§ **To do**
Return exactly and only these lines: the first of the listing through the one containing "Screen dimensions: 868x336".
::::::::::
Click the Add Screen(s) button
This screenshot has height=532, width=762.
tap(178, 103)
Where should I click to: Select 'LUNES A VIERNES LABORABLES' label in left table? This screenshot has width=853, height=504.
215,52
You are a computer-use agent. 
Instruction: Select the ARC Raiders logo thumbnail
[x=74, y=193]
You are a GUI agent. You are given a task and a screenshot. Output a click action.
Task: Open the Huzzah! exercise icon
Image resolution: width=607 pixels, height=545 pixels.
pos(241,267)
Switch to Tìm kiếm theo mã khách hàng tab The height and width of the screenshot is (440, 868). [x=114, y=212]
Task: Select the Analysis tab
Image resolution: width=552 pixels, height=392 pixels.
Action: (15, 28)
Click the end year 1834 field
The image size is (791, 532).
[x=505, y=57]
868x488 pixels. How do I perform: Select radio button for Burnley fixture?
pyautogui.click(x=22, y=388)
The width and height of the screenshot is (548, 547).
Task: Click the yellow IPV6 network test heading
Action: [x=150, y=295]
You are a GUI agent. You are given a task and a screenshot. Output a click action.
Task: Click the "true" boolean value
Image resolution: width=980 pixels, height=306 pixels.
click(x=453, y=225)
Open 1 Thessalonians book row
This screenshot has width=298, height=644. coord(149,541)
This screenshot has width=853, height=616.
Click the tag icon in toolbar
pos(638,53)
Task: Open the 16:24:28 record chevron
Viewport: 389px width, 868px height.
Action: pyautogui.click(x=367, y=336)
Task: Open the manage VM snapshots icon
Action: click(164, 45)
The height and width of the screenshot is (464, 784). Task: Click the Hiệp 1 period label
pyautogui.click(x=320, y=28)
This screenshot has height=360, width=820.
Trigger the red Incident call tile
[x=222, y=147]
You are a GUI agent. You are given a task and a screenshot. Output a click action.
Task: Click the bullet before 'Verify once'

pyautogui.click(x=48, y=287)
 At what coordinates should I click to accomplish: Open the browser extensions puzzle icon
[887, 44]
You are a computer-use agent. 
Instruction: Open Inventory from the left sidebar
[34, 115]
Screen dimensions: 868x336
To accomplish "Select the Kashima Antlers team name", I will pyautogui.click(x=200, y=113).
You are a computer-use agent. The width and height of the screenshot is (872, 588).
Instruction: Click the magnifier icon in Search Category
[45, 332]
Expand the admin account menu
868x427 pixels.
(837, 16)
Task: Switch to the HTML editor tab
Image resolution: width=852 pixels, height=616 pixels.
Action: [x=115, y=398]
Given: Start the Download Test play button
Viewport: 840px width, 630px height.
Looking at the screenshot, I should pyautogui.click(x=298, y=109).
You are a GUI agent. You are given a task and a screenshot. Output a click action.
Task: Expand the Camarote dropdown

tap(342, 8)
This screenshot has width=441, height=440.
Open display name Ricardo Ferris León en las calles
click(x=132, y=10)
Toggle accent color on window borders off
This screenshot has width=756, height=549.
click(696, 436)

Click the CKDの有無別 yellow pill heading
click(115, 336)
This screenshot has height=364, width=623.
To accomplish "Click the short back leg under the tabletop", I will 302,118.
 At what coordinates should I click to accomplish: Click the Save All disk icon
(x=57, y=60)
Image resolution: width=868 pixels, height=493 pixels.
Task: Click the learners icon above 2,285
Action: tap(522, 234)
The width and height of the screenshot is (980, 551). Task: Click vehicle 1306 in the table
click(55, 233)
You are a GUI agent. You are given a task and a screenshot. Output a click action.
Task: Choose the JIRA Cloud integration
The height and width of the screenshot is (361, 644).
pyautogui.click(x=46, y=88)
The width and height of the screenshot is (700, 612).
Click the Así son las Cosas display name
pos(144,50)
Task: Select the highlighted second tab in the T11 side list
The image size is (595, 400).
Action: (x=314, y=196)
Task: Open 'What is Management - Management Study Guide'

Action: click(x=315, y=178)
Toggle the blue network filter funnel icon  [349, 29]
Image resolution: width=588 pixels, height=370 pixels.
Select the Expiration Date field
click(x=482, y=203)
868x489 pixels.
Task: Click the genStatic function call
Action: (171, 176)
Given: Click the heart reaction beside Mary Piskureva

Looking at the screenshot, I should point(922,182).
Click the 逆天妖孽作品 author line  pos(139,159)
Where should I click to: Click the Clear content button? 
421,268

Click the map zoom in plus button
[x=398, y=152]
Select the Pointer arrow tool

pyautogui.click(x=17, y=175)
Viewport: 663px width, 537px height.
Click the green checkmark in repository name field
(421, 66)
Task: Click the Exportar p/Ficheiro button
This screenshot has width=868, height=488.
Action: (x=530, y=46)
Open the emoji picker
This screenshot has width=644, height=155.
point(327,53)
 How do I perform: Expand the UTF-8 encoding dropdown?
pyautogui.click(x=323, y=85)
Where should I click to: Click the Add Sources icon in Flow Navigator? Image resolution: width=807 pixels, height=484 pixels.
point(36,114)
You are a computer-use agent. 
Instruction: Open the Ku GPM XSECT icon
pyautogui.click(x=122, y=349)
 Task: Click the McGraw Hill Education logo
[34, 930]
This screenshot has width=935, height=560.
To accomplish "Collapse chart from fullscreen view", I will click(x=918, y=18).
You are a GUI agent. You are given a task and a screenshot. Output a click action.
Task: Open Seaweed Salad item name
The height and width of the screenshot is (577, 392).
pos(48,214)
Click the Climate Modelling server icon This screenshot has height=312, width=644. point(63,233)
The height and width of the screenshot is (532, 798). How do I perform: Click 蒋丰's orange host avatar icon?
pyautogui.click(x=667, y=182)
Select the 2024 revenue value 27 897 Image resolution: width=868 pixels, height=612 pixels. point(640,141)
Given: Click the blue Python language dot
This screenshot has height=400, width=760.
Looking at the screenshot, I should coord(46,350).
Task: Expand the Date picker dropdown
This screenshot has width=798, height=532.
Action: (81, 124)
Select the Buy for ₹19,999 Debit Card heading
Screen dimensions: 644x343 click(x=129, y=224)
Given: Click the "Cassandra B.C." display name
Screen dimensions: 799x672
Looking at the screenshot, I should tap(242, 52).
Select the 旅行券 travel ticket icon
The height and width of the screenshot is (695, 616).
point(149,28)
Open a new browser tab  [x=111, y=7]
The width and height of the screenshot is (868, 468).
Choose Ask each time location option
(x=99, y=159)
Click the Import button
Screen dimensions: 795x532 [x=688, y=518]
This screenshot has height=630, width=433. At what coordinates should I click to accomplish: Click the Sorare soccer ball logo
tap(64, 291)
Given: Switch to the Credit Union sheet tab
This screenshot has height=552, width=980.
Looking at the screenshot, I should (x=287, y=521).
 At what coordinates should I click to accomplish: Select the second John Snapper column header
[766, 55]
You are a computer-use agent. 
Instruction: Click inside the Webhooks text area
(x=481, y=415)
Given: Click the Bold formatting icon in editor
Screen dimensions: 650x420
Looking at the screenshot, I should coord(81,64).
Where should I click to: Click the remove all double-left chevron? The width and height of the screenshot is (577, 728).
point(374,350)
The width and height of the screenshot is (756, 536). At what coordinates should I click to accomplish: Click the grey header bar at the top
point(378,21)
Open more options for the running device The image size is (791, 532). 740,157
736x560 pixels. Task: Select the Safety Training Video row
::::::::::
§ **Exercise result**
Click the Add Screen(s) button
This screenshot has height=532, width=762.
tap(178, 103)
Where should I click to: Select 'LUNES A VIERNES LABORABLES' label in left table? This screenshot has width=853, height=504.
215,52
You are a computer-use agent. 
Instruction: Select the ARC Raiders logo thumbnail
[x=74, y=193]
You are a GUI agent. You are given a task and a screenshot. Output a click action.
Task: Open the Huzzah! exercise icon
Image resolution: width=607 pixels, height=545 pixels.
pos(241,267)
Switch to Tìm kiếm theo mã khách hàng tab The height and width of the screenshot is (440, 868). [x=114, y=212]
Task: Select the Analysis tab
Image resolution: width=552 pixels, height=392 pixels.
Action: (15, 28)
Click the end year 1834 field
The image size is (791, 532).
[x=505, y=57]
868x488 pixels. How do I perform: Select radio button for Burnley fixture?
pyautogui.click(x=22, y=388)
The width and height of the screenshot is (548, 547).
Task: Click the yellow IPV6 network test heading
Action: [x=150, y=295]
You are a GUI agent. You are given a task and a screenshot. Output a click action.
Task: Click the "true" boolean value
Image resolution: width=980 pixels, height=306 pixels.
click(x=453, y=225)
Open 1 Thessalonians book row
This screenshot has width=298, height=644. coord(149,541)
This screenshot has width=853, height=616.
Click the tag icon in toolbar
pos(638,53)
Task: Open the 16:24:28 record chevron
Viewport: 389px width, 868px height.
Action: pyautogui.click(x=367, y=336)
Task: Open the manage VM snapshots icon
Action: click(164, 45)
The height and width of the screenshot is (464, 784). Task: Click the Hiệp 1 period label
pyautogui.click(x=320, y=28)
This screenshot has height=360, width=820.
Trigger the red Incident call tile
[x=222, y=147]
You are a GUI agent. You are given a task and a screenshot. Output a click action.
Task: Click the bullet before 'Verify once'

pyautogui.click(x=48, y=287)
 At what coordinates should I click to accomplish: Open the browser extensions puzzle icon
[887, 44]
You are a computer-use agent. 
Instruction: Open Inventory from the left sidebar
[34, 115]
Screen dimensions: 868x336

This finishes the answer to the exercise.